Will Brexit have a significant impact on data transfers involving personal information? While it's hard speculate what the impact will be, it could largely depend on the specific path UK chooses to take once its separation from the EU is finalized.
Because Brexit directly involves the United Kingdom and the European Union, it should mainly affect (if ever):
- data transfers between UK and EU member states;
- data transfers between other countries and UK; and
- data transfers between other countries and EU member states.
Before we talk about the various data flow-impacting scenarios that can happen post-Brexit, let's first discuss the current lay of the land. This is what we know...
Data Protection Directive and Safe Harbor
Today, data exchanges between UK and other EU member states are pretty much seamless. Being part of the European Economic Area or EEA (which consists of EU member states along with Iceland, Liechtenstein and Norway), UK can freely exchange personal data with other EU member states as well as other members of the EEA.
These exchanges are subject to the provisions of the Data Protection Directive, the existing law that governs all data flows involving EU residents' personal data and which harmonizes all data protection laws across the EEA. UK's laws are alinged with this directive through its Data Protection Act 1998 or DPA. This alignment enables the free flow of personal data.
Data exchanges between EEA member states (which currently includes UK) and other non-EEA countries are a bit more complicated. Under the Data Protection Directive, countries that don't belong to the EEA, a.k.a. "third countries", have to meet certain "adequacy" standards. If a third country's data protection legislations are deemed inadequate, i.e. not on par with Data Protection Directive protection, that country would have to undertake special agreements (or other legal mechanisms) with the EEA before personal data of EU residents could be exported to it.
For example, the United States, whose data protection legislations are considered inadequate by the EU, had to go through the Safe Harbor Agreement (recently replaced by Privacy Shield) in order to transfer personal data from EU member states to the US.
What now happens to these exchanges after Brexit?
General Data Protection Regulation
Let's say there won't be any changes in plans and the UK does invoke Article 50 to formalize Brexit. From what we're seeing in the news, Article 50 could be triggered in the next couple of months. By the time Brexit formally takes effect two years from now, a new data protection regime governing cross-border data flows would have already been in place in the EU. That new regime is no other than the General Data Protection Regulation or GDPR, which is slated to replace today's Data Protection Directive.
The arrival of the GDPR doesn't automatically mean the end of seamless data flows between the UK and EU member states. If the UK opts to stay with the EEA, that would mean it's also willing to align its data protection legislations with the GDPR and, hence, data can continue to flow freely. It's if the UK decides otherwise that problems can arise.
If UK also leaves the EEA
Data transfers between UK and EEA member states
If the UK somehow also decides to leave the EEA, it would be treated as a third country and the alignment between UK and EEA data protection regimes would likely come to an end. The GDPR is definitely more stringent than the Data Protection Directive. Hence, UK would not be able to rely on the DPA for alignment. While the UK could come up with new legislation to meet EEA's data protection adequacy standards (which is what Switzerland has been doing), we're really not sure if that's the direction they would take.

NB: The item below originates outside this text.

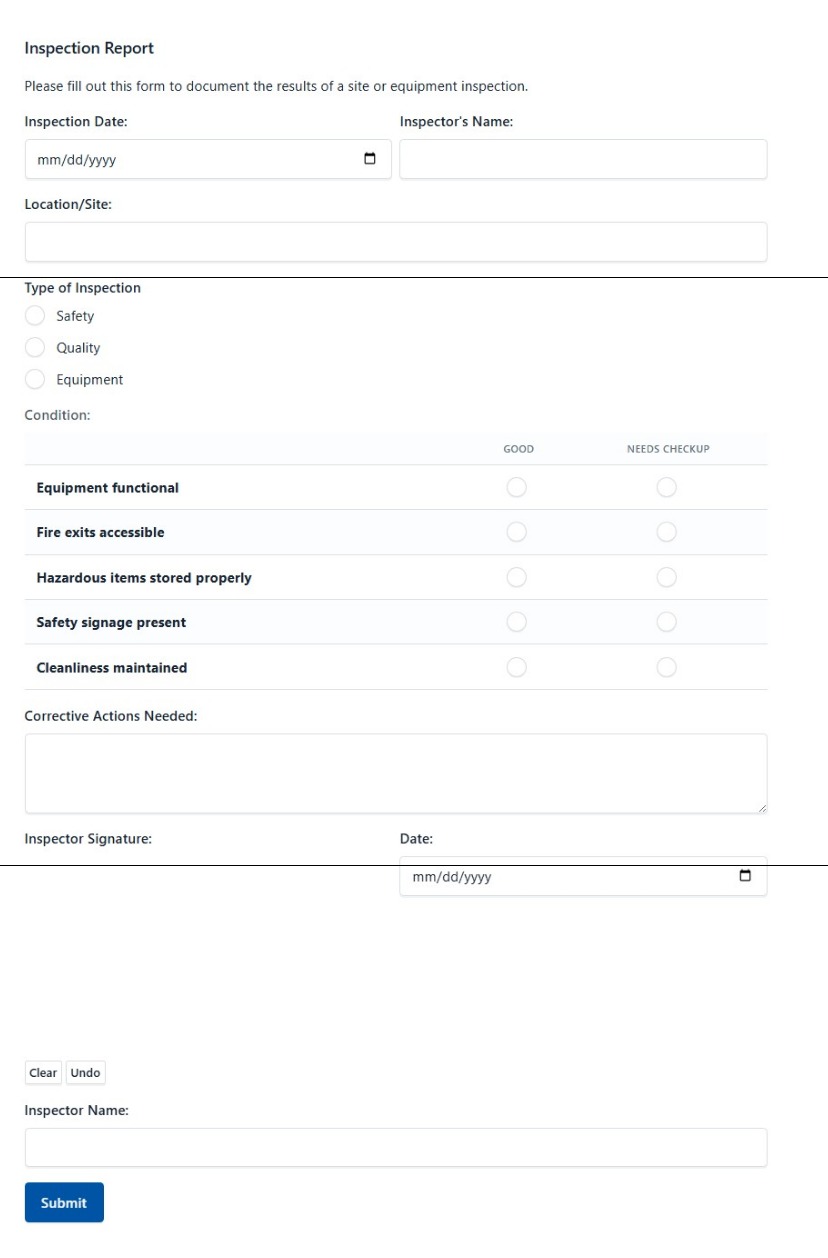
Task: Click the Inspector's Name text field
Action: coord(583,159)
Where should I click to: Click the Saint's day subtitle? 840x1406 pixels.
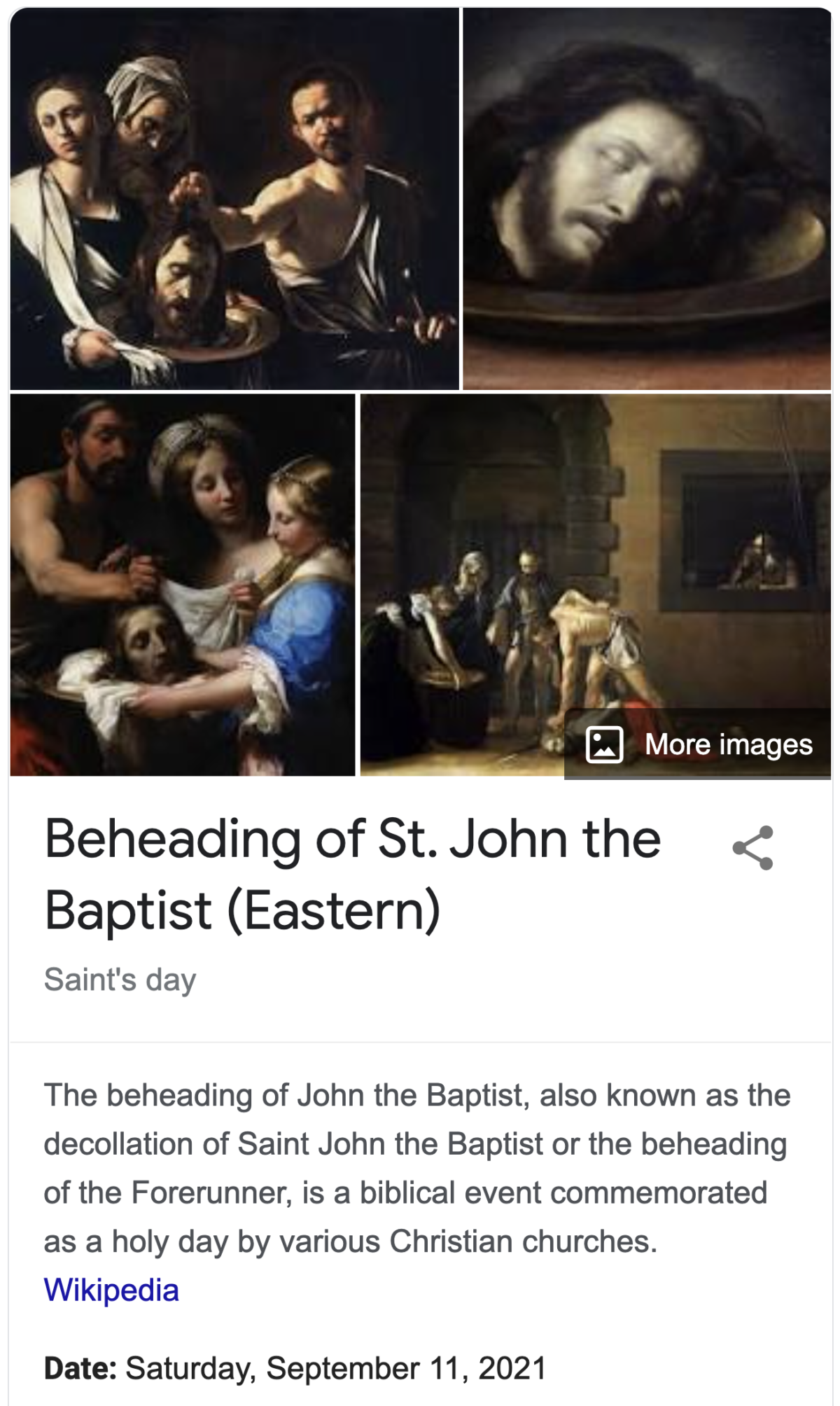[x=120, y=980]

This misalignment would mean that companies in UK will no longer enjoy seamless exchange of data with organizations located in EU member states. This can be a problem for businesses in the UK who need to transact with trading partners who operate in the Single Market.
In order for UK-EU data exchanges to continue, the following options can be pursued:
- UK and EU governments can engage in something similar to the EU-US Privacy Shield
- Companies can put in place adequate safeguards and enter into Model Contract Clauses
- Multinational companies can establish Binding Corporate Rules.
Data transfers between other countries and the UK
What if a company in another non-EEA-member country wants to transfer personal data from the UK? In the current set up, that company could be subject to the provisions of the DPA / Data Protection Directive. If that country does not meet adequacy standards, then the same legal options are made available: model contract clauses, binding corporate rules, or something like Privacy Shield.
As for what happens after Brexit gets formalized, everything's up in the air yet for that same company. We don't know how the UK is going to approach data privacy/protection. They could be more stringent (less likely) or more relaxed. It all remains to be seen. A more relaxed data protection regime would of course bode well for businesses, considering that these companies are already transferring personal data while subject to the (relatively stringent) DPA.
Data transfers between other countries and EEA member states
Unlike the previous scenario, this scenario is more predictable because we know what data protection regime applies today and what regime will apply about two years from now. Today, data transfers between third countries and EEA member states are subject to the provisions of the Data Protection Directive. But two years from now, those transfers are going to be governed by the GDPR.
If, like the US, a country's data protection legislations are deemed inadequate, then still the same legal options would be made available: model contract clauses, binding corporate rules, or something like Privacy Shield.